● PROBLEM DESCRIPTION:
Give again, word for word, each line below starting at the one that contains "Viewport: 600px width, 506px height." and ending at the one that contains "Image resolution: width=1024".

● SOURCE DATA:
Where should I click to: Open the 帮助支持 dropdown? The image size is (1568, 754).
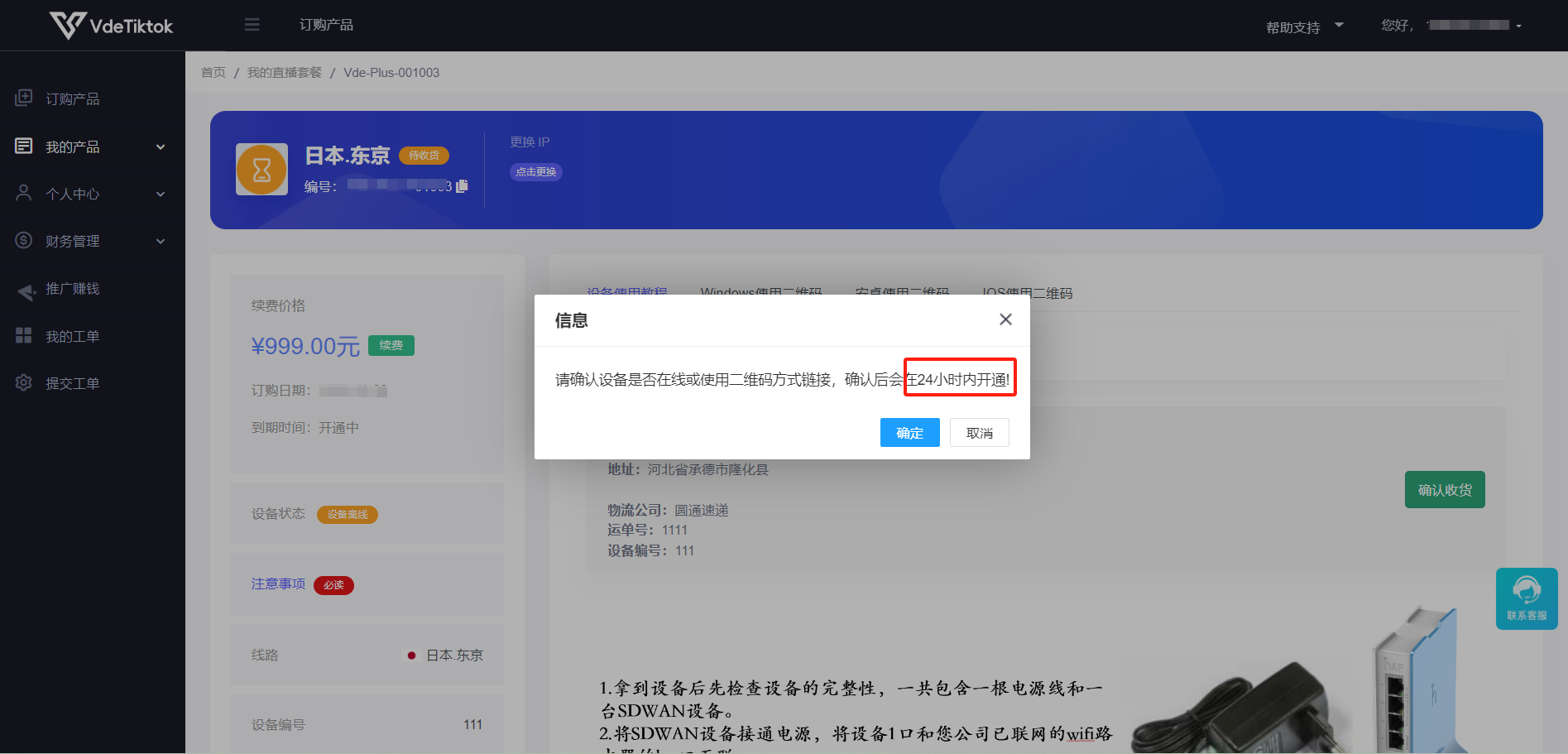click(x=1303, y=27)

==

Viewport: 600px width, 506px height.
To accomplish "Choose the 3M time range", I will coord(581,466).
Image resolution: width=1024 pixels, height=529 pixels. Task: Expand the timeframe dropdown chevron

==

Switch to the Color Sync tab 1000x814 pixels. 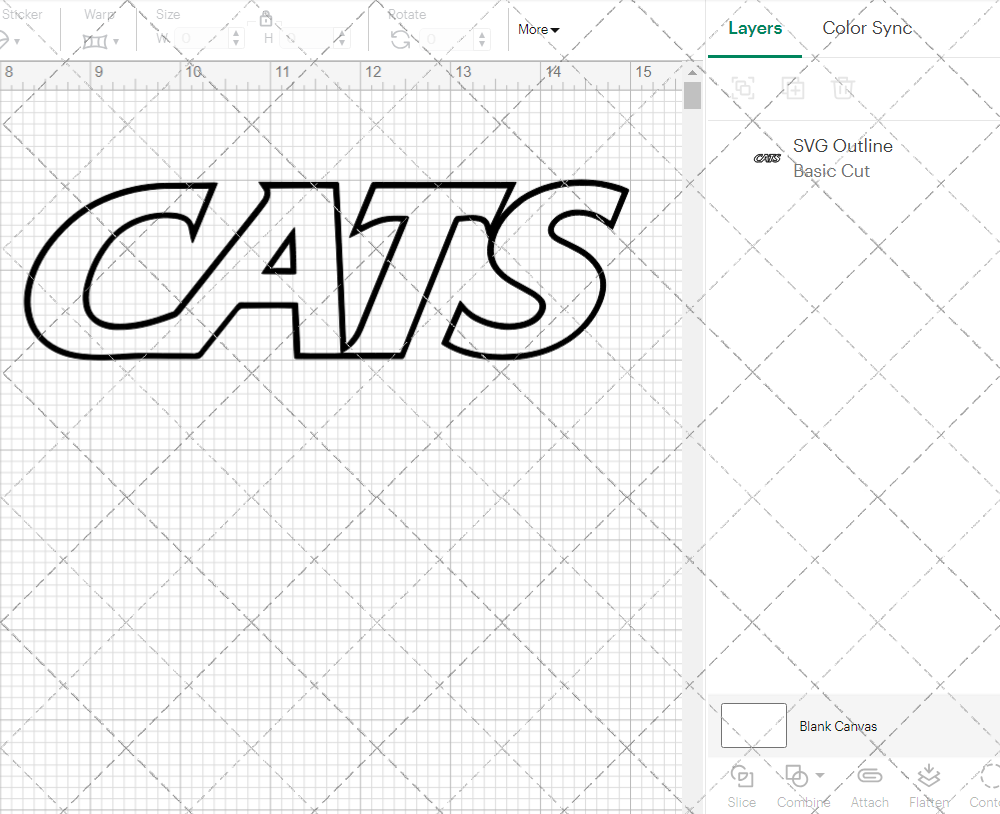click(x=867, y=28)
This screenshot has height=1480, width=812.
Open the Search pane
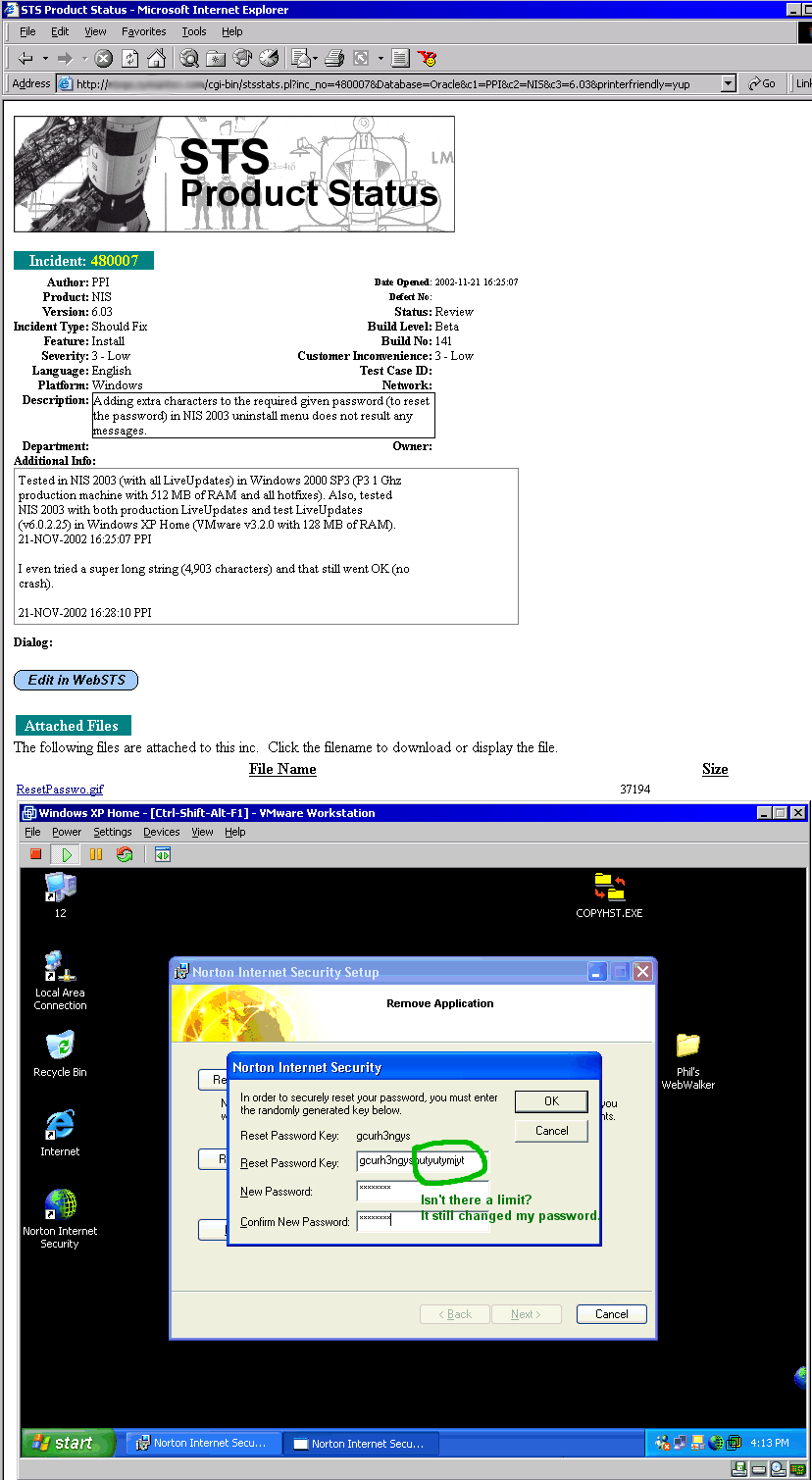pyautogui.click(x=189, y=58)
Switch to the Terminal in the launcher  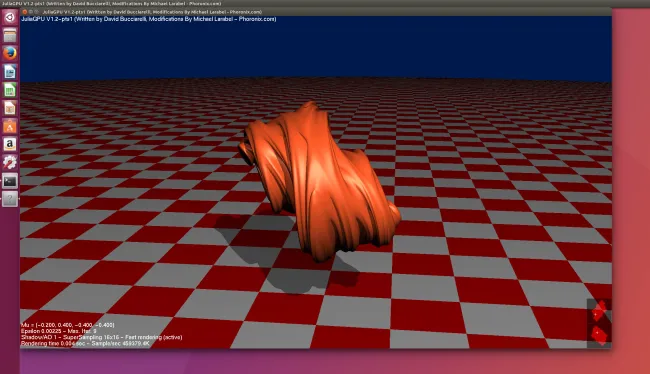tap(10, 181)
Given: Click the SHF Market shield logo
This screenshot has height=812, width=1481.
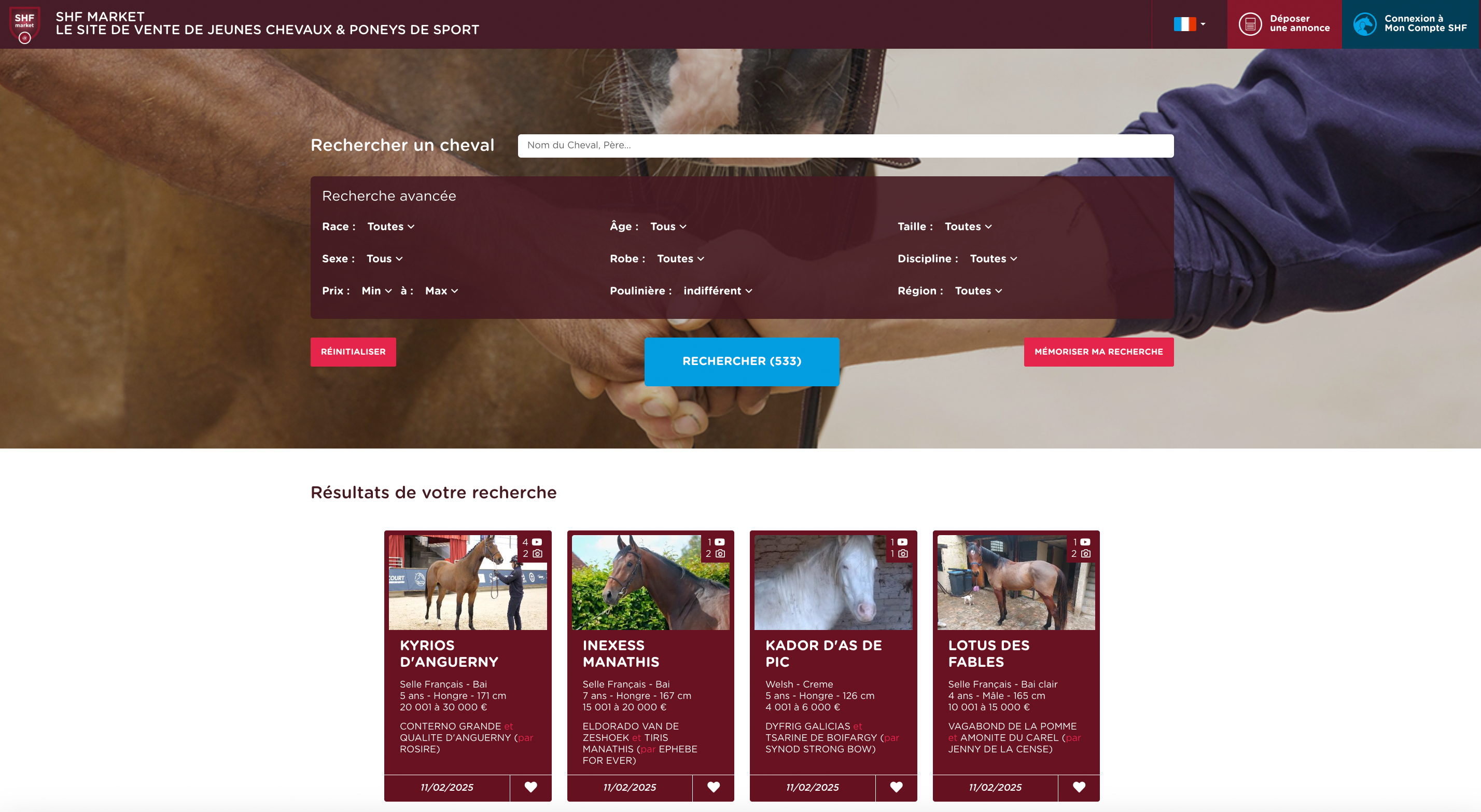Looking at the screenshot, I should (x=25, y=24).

● EXERCISE SOLUTION:
Viewport: 600px width, 506px height.
To accomplish "Choose the 3M time range", I will coord(581,466).
Image resolution: width=1024 pixels, height=529 pixels. Task: Expand the timeframe dropdown chevron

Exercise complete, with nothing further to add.